La Région fait pétiller ses champagnes

Le 24 novembre, l’hôtel de Région a accueilli à Lille la toute première édition de la journée dédiée au champagne. Une initiative à mettre à l’actif des Hauts-de-France et de son président, Xavier Bertrand, ainsi que du Syndicat général des vignerons, représenté par Maxime Toubart.

Maxime Toubard président du SGV
Maxime Toubard président du SGV

L’objectif était de promouvoir notamment le travail des producteurs régionaux. Depuis la fusion entre le Nord – Pas-de-Calais et la Picardie, les Hauts-de-France sont devenus la deuxième région productrice de champagne. Rencontre avec deux des 23 viticulteurs présents, qui perpétuent avec conviction la tradition du champagne dans le sud de l’Aisne.

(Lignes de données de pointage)
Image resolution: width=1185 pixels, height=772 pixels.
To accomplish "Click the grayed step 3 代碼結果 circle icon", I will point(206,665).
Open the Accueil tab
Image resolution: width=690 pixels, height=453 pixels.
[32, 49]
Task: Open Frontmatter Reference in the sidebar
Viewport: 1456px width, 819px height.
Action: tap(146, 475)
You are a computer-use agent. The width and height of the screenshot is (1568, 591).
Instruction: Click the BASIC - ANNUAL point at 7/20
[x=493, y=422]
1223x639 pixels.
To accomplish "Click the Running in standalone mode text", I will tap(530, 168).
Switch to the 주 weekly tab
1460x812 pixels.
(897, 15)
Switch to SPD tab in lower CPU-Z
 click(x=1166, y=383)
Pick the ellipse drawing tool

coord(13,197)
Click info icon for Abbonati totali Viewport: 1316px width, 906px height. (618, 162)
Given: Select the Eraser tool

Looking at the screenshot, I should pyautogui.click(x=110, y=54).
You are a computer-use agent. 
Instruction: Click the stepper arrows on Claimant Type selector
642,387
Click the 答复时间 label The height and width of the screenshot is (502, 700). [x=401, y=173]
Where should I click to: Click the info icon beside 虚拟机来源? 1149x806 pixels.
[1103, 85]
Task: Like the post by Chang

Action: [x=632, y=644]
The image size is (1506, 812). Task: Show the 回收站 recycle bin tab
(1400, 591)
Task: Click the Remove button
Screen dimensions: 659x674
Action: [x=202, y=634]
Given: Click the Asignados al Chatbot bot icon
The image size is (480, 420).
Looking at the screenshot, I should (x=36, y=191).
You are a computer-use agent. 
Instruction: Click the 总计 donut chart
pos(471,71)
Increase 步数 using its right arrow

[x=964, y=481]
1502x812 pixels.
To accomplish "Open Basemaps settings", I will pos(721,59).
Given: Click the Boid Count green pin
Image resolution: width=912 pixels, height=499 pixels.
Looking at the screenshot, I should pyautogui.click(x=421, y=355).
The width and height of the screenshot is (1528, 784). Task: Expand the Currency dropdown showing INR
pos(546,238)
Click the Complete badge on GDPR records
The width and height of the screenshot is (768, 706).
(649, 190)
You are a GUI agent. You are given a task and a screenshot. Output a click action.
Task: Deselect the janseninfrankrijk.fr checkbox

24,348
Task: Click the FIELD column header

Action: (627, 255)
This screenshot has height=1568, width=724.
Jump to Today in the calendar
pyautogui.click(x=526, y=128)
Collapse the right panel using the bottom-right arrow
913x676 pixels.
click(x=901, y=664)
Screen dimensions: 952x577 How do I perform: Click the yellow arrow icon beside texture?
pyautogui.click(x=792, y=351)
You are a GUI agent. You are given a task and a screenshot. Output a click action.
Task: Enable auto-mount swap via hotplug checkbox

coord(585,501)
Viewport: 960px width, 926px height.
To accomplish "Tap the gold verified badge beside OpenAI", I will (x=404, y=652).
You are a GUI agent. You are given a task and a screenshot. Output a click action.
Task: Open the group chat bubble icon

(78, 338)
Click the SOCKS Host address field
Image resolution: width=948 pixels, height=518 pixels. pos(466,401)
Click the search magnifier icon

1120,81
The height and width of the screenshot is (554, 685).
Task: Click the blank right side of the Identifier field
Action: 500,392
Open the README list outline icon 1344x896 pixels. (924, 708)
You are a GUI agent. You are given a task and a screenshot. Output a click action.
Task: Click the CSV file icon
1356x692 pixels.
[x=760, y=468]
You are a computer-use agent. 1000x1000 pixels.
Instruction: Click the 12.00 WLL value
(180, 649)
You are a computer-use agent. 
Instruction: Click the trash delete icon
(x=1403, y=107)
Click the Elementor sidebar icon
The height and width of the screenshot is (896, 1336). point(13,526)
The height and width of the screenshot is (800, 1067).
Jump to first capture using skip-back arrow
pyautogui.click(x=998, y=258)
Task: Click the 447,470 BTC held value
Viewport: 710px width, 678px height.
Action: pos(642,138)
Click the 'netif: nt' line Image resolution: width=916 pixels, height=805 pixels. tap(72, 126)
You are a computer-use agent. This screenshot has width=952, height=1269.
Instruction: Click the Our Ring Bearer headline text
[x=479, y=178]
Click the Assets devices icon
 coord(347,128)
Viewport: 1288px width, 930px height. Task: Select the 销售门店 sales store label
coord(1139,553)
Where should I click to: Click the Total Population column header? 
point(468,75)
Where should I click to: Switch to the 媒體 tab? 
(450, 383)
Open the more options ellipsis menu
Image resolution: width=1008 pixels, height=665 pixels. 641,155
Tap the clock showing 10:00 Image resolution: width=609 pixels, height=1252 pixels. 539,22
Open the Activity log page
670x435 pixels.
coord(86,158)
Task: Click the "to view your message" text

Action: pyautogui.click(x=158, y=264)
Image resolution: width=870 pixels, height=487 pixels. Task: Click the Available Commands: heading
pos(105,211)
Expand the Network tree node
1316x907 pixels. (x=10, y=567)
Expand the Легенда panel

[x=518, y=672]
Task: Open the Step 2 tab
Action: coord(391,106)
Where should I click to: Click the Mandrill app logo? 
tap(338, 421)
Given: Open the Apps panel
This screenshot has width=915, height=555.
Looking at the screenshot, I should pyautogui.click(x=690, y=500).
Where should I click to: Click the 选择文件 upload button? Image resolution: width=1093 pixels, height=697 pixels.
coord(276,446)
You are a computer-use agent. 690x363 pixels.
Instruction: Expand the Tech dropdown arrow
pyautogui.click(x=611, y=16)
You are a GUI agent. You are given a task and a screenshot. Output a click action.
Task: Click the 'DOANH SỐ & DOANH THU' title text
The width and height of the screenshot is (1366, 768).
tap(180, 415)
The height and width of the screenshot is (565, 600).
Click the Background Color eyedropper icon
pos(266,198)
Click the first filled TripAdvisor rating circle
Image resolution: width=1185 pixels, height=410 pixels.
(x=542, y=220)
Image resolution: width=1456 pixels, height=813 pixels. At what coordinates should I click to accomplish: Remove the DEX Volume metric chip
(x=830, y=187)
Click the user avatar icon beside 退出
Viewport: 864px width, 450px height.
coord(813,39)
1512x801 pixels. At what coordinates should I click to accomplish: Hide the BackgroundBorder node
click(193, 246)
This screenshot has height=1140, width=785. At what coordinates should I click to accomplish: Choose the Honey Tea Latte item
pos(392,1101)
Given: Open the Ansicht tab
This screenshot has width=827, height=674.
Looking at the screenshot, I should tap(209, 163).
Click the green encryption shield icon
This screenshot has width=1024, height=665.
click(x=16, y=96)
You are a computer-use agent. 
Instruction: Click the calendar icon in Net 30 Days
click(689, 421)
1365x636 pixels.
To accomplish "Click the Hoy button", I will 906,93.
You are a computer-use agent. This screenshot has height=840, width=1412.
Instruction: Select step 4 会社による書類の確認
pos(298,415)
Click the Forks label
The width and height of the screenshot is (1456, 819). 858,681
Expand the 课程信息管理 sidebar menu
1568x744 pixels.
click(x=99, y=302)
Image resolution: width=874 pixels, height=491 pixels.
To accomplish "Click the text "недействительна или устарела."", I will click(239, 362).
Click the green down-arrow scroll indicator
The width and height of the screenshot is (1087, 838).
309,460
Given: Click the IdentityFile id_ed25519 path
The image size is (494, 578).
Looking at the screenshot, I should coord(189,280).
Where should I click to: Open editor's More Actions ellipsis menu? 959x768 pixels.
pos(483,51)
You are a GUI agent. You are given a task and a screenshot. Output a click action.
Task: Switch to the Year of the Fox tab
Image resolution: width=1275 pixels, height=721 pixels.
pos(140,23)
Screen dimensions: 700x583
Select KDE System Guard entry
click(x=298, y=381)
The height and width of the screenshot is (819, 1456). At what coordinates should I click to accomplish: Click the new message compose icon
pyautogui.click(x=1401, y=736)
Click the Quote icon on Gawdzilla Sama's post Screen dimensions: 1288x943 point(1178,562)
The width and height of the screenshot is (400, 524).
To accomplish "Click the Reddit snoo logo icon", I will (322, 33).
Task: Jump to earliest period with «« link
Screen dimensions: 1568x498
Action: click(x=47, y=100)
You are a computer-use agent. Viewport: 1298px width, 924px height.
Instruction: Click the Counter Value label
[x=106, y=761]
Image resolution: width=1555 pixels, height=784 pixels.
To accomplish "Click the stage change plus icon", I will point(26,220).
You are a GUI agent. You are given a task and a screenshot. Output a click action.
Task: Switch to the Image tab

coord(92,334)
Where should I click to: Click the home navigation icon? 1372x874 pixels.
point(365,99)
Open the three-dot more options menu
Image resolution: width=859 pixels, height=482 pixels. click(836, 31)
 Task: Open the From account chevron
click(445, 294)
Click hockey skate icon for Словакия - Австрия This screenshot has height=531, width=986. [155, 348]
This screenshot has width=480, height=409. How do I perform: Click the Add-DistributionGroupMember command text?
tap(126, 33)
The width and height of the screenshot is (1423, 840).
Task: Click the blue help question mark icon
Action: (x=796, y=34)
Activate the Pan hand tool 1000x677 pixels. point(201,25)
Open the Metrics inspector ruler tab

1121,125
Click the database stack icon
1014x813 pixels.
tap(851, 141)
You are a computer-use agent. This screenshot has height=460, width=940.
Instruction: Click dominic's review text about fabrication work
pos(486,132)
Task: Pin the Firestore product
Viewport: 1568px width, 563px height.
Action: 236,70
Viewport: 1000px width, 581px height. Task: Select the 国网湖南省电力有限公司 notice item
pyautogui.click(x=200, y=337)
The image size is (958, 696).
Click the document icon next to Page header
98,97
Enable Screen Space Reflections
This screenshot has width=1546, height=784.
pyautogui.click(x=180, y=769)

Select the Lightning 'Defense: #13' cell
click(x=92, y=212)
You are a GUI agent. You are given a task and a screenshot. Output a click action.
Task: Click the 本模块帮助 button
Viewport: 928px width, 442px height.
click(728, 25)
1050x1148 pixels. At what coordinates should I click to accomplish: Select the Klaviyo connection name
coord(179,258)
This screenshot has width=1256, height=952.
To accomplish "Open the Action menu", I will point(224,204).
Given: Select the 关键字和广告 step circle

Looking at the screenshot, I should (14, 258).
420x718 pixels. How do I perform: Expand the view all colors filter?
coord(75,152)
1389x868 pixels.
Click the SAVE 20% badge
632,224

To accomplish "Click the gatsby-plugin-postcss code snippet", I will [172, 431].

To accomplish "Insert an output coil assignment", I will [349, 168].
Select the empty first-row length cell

Consignes »
1: Relevez tous les noms de lieux géographiques (ville, régions, département) mentionnés dans l'article sur la journée du champagne.
2: Selon l'article sur la journée du champagne, quel rang les Hauts-de-France occupent-ils parmi les régions productrices de champagne depuis la fusion ?
3: Prolongez l'article sur la journée du champagne au-delà de sa dernière phrase.

Réponses »
1: Lille, Hauts-de-France, Nord – Pas-de-Calais, Picardie, Aisne

2: Ils sont devenus la deuxième région productrice de champagne.

3:
«Les traces de vignes dans la famille remontent à la fin du XIXe.» Olivier Belin, qui raconte avec élégance sa passion pour son métier de vigneron, est domicilié à Essômes-sur-Marne, au sud de Château-Thierry. Œnologue de formation, il a rejoint l’affaire familiale très naturellement à la fin des années 1990. «Quand vous naissez dans la terre, on vous inculque des valeurs de patrimoine, on vous fait sentir et toucher le terroir», souligne celui qui est aussi un des instigateurs de “Champagne et Vous !”, festival du champagne de la vallée de la Marne imaginé il y a cinq ans. Ce fils et petit-fils de vigneron travaille huit hectares de vignes et emploie trois salariés. Il vend une partie de ses raisins au négoce et vinifie 5 hectares à la propriété. A l’arrivée, 40 000 bouteilles sont produites chaque année, pour sept cuvées différentes. «Je fais de la micro-vinification, parcelle par parcelle, sur 17 parcelles en tout. Quand vous êtes sur un coteau, vous descendez de 30 mètres, vous changez de type de sol, et donc vinifier par type de sol permet, lors de l’assemblage, une vraie palette aromatique et un vrai choix. Chaque cuvée raconte une histoire, avec une attaque, un déroulement et une conclusion. Lorsque nous élaborons nos champagnes, nous les scénarisons, et ça nous permet de sortir des cuvées totalement différentes.»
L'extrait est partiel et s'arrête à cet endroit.